The Gokongwei-led company said in a statement on Thursday that JG Summit Olefins Corp. (JGSOC) was now “on an indefinite commercial shutdown,” although it would continue to sell from its existing product inventory.

“JGSOC continues to evaluate various options to mitigate the adverse effects of challenging market conditions, and will make the appropriate decision in due course,” JG Summit said.

JG Summit clarified, however, that trading of liquefied petroleum gas under Peak Fuel Corp. “will remain unaffected by the shutdown.”

This comes as JGSOC, which operates a naphtha cracker plant, among others, continues to incur losses due to “unfavorable global market conditions.”

In the first nine months of 2024, JGSOC’s net loss widened by 30 percent to P11.4 billion as industrywide polymer spreads “dropped to historic lows.”

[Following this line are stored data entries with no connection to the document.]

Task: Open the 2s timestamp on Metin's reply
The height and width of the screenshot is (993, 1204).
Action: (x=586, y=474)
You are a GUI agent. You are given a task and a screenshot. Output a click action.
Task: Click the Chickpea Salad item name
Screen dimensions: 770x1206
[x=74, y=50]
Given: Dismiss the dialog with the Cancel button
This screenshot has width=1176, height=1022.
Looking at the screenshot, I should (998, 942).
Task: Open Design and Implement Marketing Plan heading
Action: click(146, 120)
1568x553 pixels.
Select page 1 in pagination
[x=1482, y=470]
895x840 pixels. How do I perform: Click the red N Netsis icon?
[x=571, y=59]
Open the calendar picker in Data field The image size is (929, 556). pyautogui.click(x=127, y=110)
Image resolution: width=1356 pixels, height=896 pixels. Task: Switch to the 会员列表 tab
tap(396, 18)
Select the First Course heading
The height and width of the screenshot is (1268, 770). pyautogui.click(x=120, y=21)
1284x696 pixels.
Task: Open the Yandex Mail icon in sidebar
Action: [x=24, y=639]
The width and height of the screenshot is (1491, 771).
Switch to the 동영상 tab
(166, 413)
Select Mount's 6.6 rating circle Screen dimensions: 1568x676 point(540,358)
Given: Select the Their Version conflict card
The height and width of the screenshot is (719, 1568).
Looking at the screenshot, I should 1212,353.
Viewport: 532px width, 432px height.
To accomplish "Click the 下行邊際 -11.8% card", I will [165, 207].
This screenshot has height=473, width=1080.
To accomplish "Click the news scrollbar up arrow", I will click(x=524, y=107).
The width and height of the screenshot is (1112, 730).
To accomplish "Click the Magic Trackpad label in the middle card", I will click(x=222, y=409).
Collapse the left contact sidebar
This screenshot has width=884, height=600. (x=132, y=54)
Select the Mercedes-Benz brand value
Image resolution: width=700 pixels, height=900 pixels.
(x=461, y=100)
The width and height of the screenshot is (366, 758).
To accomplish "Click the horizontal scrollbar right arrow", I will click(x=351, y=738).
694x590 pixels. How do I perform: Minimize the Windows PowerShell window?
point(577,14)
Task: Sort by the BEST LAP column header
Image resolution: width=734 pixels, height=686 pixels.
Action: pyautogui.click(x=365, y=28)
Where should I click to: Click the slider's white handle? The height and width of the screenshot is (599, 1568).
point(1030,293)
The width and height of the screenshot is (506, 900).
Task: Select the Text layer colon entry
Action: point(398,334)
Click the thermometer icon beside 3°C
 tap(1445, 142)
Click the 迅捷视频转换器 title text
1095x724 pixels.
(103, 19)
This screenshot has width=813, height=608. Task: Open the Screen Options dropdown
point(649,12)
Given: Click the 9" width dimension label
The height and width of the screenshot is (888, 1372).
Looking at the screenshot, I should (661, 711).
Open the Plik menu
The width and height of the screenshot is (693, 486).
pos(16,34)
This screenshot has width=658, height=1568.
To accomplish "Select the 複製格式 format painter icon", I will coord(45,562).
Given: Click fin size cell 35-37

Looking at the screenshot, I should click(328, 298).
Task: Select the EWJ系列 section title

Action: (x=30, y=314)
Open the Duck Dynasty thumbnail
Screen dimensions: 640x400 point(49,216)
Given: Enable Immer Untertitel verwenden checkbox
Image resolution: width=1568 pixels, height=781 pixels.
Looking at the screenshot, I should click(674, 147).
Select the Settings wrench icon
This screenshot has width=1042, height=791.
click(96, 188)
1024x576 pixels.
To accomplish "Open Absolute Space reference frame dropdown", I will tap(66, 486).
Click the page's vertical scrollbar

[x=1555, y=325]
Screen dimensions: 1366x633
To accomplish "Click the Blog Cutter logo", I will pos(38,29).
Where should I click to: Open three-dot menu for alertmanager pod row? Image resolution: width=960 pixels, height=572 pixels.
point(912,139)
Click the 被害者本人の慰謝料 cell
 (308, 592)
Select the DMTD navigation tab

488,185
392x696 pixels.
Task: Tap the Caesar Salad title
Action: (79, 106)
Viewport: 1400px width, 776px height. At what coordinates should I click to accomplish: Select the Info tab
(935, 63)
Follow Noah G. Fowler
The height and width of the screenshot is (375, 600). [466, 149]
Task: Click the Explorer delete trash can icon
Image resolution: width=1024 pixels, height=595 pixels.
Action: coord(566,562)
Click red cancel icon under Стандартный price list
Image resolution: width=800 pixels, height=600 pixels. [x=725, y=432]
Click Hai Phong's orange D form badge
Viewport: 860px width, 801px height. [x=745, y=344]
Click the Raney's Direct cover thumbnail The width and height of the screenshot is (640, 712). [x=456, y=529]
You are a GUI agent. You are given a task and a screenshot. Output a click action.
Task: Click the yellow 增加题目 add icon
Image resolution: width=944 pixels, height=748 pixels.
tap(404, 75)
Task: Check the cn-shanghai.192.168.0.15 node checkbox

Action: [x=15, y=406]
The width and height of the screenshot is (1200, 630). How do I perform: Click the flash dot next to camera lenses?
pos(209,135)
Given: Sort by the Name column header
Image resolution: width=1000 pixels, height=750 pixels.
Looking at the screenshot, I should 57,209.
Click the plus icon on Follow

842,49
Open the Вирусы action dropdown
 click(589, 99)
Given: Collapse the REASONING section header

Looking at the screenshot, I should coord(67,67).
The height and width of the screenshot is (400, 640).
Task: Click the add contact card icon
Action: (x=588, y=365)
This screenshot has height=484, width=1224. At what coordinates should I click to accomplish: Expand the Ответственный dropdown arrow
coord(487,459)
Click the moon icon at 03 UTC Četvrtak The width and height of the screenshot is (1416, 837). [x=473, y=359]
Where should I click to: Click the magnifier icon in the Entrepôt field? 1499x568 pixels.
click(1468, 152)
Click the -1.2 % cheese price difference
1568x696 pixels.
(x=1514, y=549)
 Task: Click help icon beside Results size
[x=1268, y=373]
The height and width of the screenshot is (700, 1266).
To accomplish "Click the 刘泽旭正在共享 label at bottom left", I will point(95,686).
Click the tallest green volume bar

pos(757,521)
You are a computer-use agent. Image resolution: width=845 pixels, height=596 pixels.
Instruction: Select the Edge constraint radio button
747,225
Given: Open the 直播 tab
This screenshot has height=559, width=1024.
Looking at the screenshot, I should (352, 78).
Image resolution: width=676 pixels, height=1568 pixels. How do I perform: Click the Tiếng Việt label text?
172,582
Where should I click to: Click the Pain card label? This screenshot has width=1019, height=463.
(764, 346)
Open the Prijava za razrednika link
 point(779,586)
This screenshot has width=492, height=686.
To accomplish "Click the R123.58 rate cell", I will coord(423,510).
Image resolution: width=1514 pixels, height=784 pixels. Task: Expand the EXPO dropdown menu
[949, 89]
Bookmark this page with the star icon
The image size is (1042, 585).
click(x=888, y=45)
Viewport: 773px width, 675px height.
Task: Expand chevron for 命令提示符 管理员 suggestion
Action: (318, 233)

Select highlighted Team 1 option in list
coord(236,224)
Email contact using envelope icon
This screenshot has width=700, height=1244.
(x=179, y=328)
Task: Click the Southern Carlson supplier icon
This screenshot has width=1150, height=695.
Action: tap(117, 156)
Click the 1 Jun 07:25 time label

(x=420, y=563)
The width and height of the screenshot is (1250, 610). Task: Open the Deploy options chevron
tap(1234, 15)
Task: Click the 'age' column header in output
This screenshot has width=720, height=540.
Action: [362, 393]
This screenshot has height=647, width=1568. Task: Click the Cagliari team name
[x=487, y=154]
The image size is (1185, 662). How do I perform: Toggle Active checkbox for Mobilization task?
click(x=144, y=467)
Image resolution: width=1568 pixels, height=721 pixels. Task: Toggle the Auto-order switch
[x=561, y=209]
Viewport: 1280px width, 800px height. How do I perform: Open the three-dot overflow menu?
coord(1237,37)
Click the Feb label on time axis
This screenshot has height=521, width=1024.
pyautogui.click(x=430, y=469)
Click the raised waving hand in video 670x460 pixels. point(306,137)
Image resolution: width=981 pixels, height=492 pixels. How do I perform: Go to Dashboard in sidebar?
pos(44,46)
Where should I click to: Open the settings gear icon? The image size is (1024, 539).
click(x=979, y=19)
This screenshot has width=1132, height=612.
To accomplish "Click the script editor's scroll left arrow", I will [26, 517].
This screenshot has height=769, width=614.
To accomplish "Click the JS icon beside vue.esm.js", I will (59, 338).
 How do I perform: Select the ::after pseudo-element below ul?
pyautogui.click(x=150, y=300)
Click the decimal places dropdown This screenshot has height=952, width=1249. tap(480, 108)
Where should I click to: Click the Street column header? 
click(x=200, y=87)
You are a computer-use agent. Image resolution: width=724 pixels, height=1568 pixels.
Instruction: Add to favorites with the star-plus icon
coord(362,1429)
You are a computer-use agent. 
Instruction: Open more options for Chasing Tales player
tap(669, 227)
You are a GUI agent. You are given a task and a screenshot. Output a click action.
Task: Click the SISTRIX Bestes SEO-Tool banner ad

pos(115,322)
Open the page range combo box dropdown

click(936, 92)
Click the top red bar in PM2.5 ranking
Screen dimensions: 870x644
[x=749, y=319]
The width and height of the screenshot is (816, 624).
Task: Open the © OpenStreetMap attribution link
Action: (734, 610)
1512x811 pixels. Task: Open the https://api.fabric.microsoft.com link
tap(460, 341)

JG Summit, in hopes of reviving its subsidiary, earlier planned to inject up to P17.1 billion in fresh capital into JGSOC via share subscription.

Still, analysts warned that JGSOC, a pet project of the late patriarch John Gokongwei Jr., may suffer from the existing supply-demand gap in the market.

Earnings drag

April Lynn Tan, chief equity strategist at COL Financial, pointed out in a December 2024 market commentary that JGSOC would “continue to be a drag given the weak outlook of the industry,” noting that it would likely take five years for weak demand to catch up with existing supply.

Naphtha crackers, commonly used in plastic production, are already less favored compared with the more cost-efficient ethane crackers, Tan said.

“Because of the poor demand-supply dynamics, margins are now way below their historical average and could stay depressed for the foreseeable future,” she added.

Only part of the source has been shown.